Speech by Sharon White to the Royal Television Society, 18 September 2018
Good afternoon. My thanks to Kirsty for hosting this session, and to the RTS for organising such an important and thought-provoking day.
We’ve heard some fascinating insights today into the question of online regulation. I’d like to develop that theme by discussing how lessons from Ofcom’s experience of regulating broadcasting might be relevant to tackling online harm, as the Government considers possible legislation.
The Guardian sits above us. Many of you will know their motto: “Comment is free, but facts are sacred”.
That slogan dates from 1921, and captures the critical importance of accuracy in news. But it also speaks to the internet of today, where millions of people can give voice to their views.
The flourishing of the internet has been, perhaps, the greatest ever exercise in the democratisation of information. But it means that facts can be hard to discern from fiction.
So great has been the internet’s impact on media, just 15 years ago:
There was no Facebook, Twitter or YouTube.

▸ Exercise requirements
List every service the speech says did not exist 15 years ago. The entries that follow have nothing to do with the speech.

▸ Recorded information
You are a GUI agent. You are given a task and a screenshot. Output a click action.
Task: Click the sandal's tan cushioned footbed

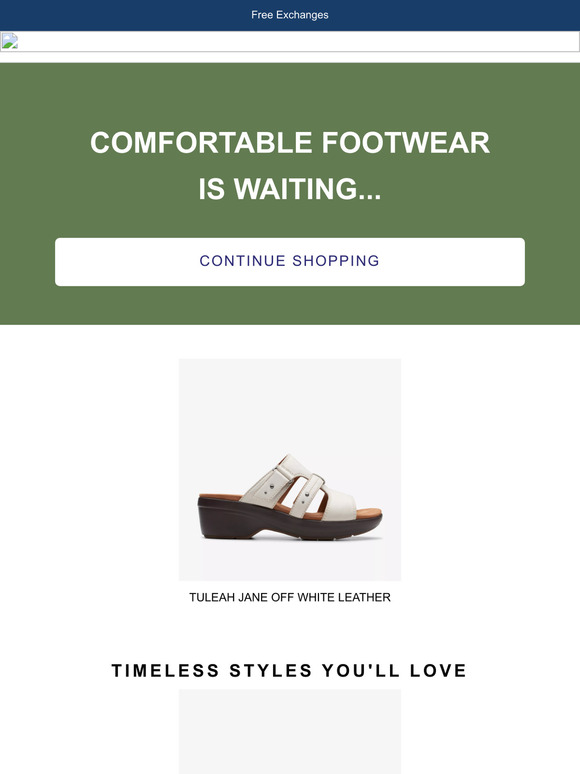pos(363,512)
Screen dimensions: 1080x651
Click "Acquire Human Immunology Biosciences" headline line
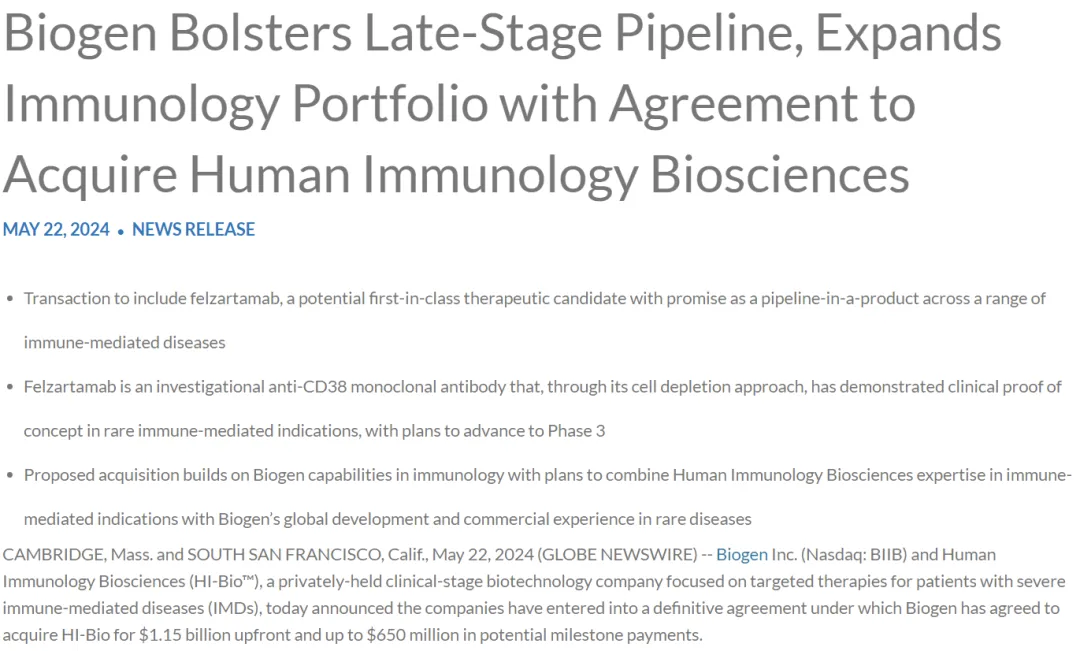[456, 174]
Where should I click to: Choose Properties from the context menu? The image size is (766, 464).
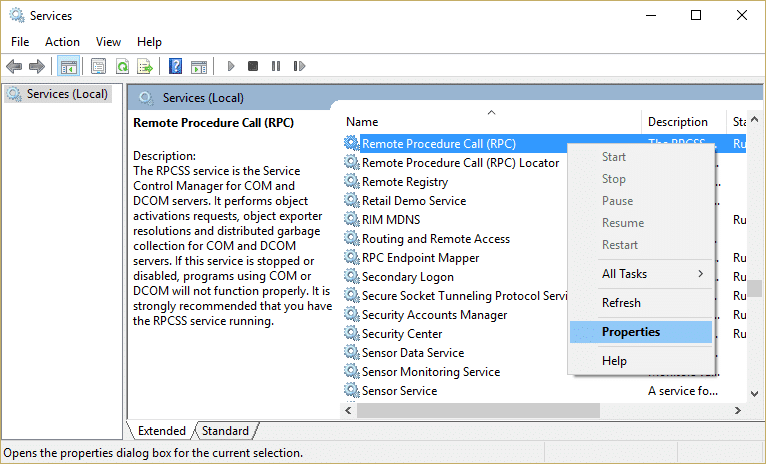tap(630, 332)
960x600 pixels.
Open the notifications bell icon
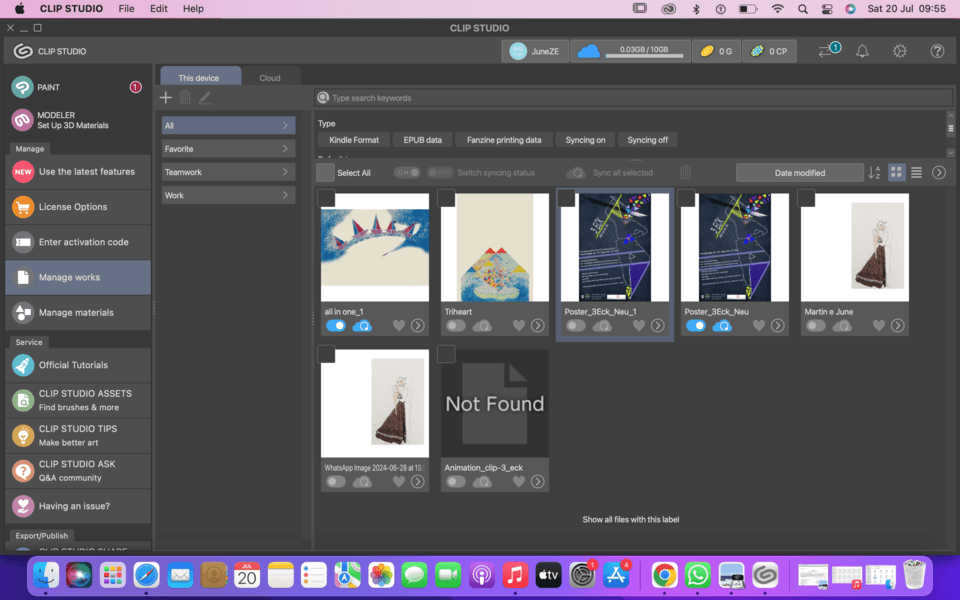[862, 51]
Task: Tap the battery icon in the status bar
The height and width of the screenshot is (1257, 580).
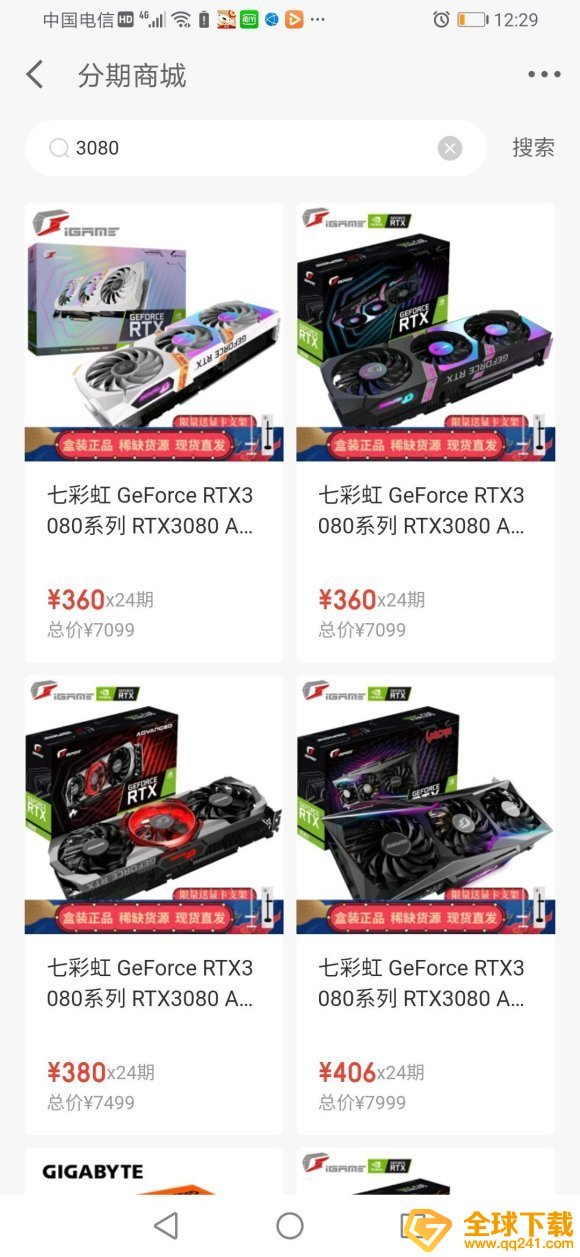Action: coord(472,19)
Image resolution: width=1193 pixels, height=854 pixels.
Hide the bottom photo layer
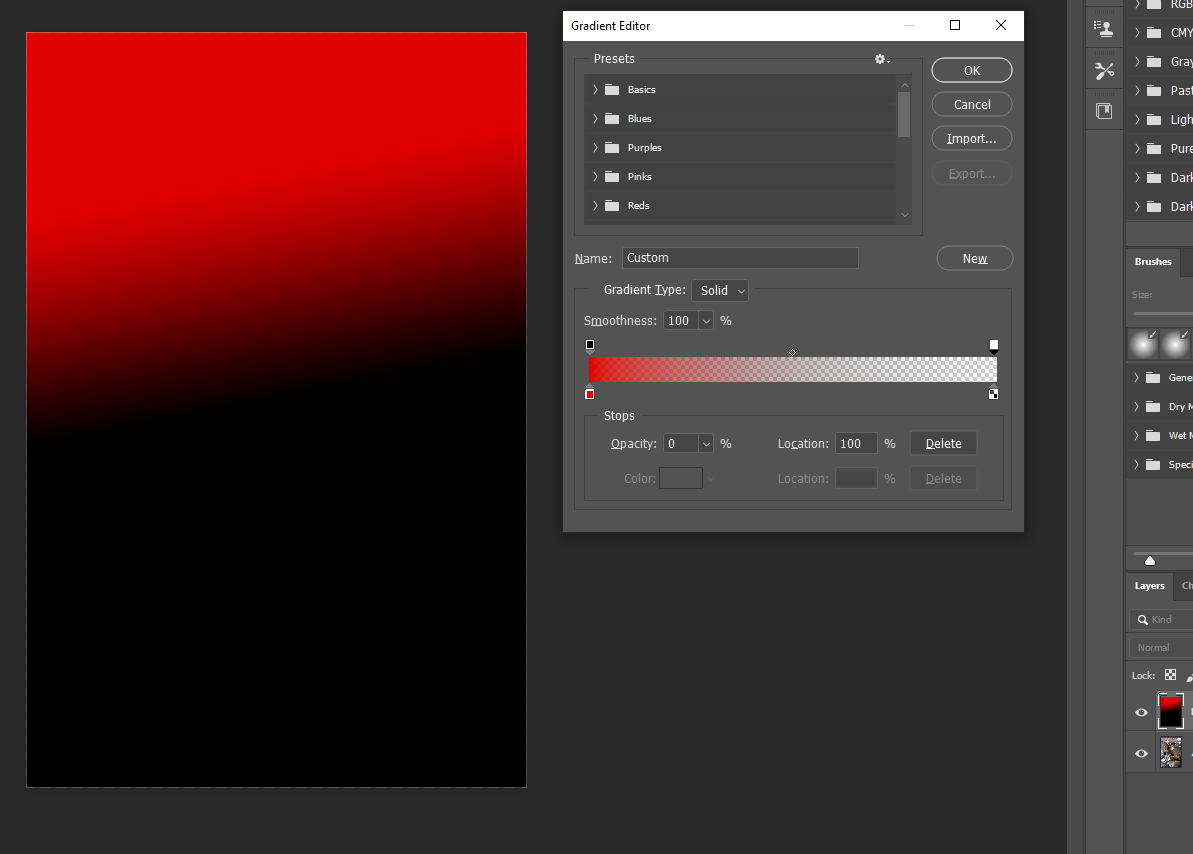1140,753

▸ Solution for this exercise
Facebook, Twitter, YouTube